A worthwhile if imperfect trip to Bluewater Bay, where agonizing grief is transformed by unconditional love.

A closeted movie star can’t grieve the loss of his old love until a new love shows him the way.

Lane’s (Lollipop, 2016, etc.) contribution to the multiauthor LGBTQ Bluewater Bay romance series offers her trademark angst and emotional sensuality. After a year of using alcohol to numb his sorrow over the tragic death of his longtime partner, closeted movie star Connor Montgomery posts a drunken video that nearly ends his career. At the urging of his agent, Connor leaves his Malibu beach house full of painful memories to take a role in a paranormal TV series filming outside Seattle. Connor is instantly attracted to his local assistant, Noah Dakers, whose mixed African-American and Native American heritage gives him the dark good looks Connor can’t resist. Lane averts a cliché by writing Noah as a mature and centered 20-something, not a star-struck local, but his instalove for Connor coupled with his flawless character detract from the romance. The sex scenes are explicit (including several kinks) and important, since the bedroom is the only place where Connor can mute the voice of his dead lover, opening himself to the present moment.
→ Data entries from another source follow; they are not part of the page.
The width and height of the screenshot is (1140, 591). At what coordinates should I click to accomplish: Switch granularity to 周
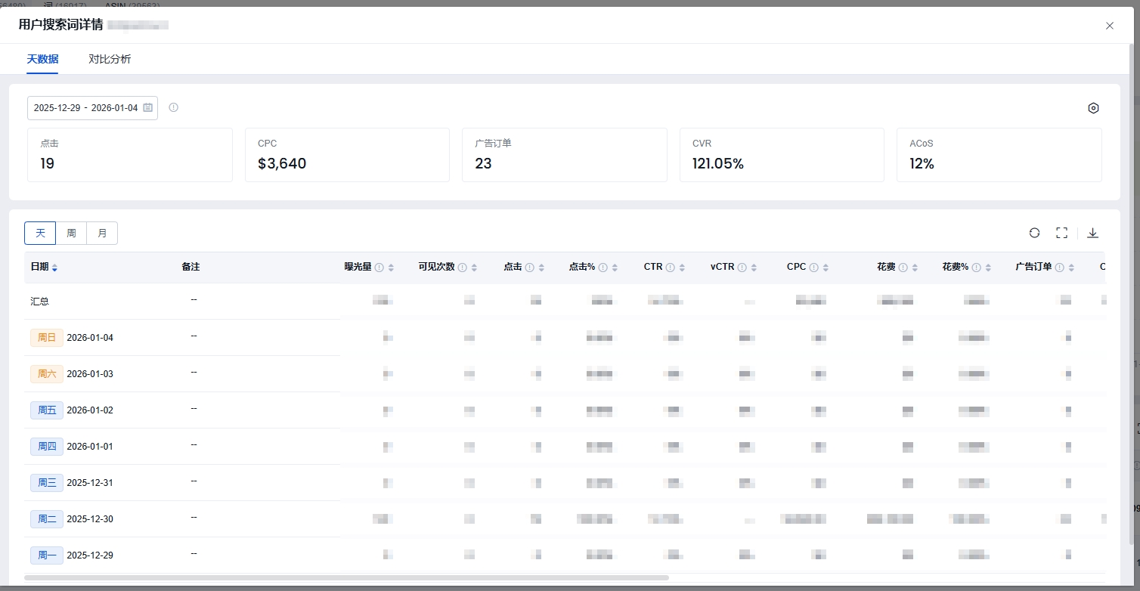click(x=71, y=233)
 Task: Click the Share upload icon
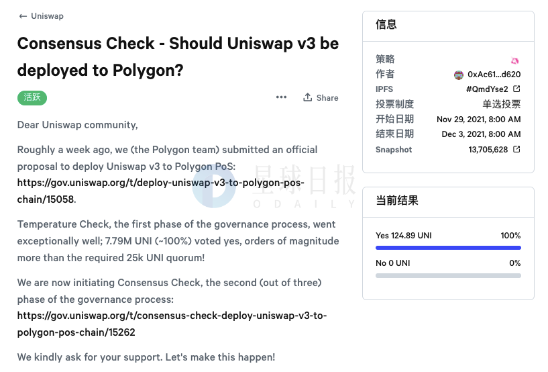(x=308, y=97)

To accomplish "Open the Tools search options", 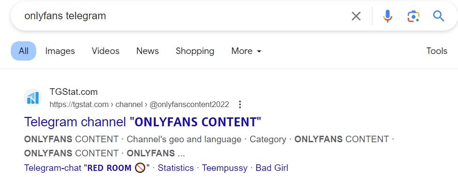I will click(x=437, y=51).
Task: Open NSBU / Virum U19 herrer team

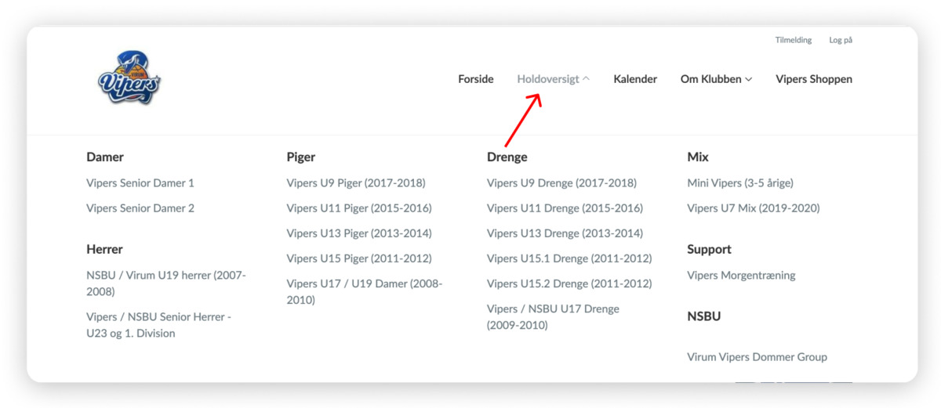Action: point(166,283)
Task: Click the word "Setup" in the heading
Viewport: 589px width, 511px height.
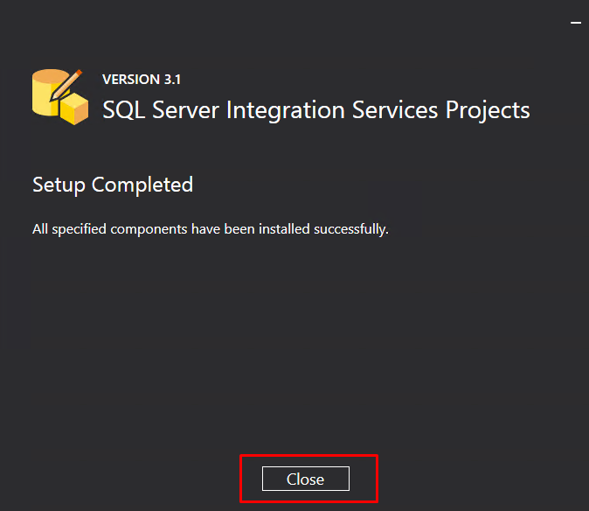Action: coord(59,185)
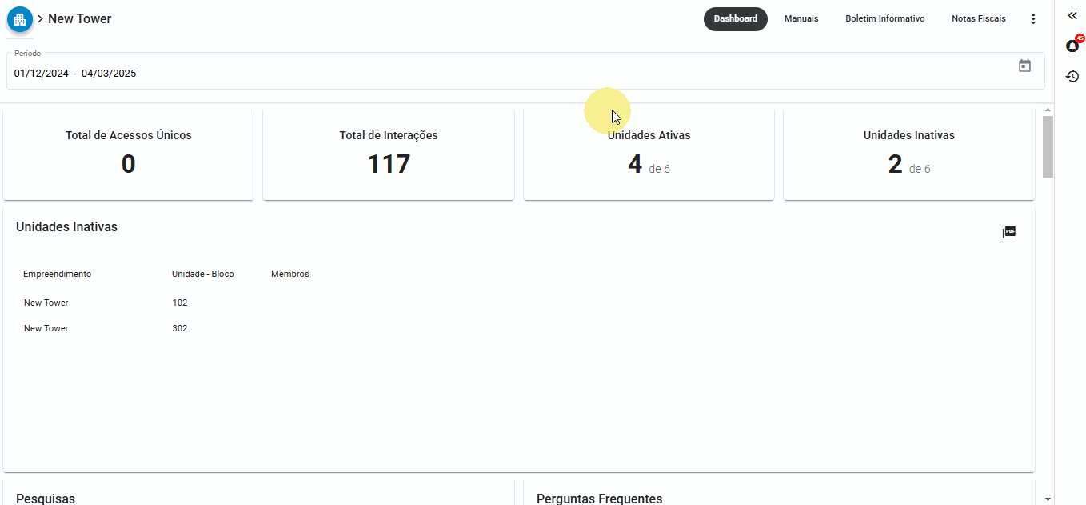
Task: Select the Total de Interações card
Action: click(388, 154)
Connor’s movement out of desolation is slowed by his reluctance to examine his lost relationship and by his dawning realization of the costs of being closeted. While affecting, it feels a little too slow at times. Noah’s lament near the end of the novel could have opened it: “You have like…an iceberg of damage in you, and you keep trying to think it’s all fine, but I keep wrecking myself on bigger and bigger pieces.” Without a clearer understanding of his motives, readers may wonder why Noah is willing to stay in the water.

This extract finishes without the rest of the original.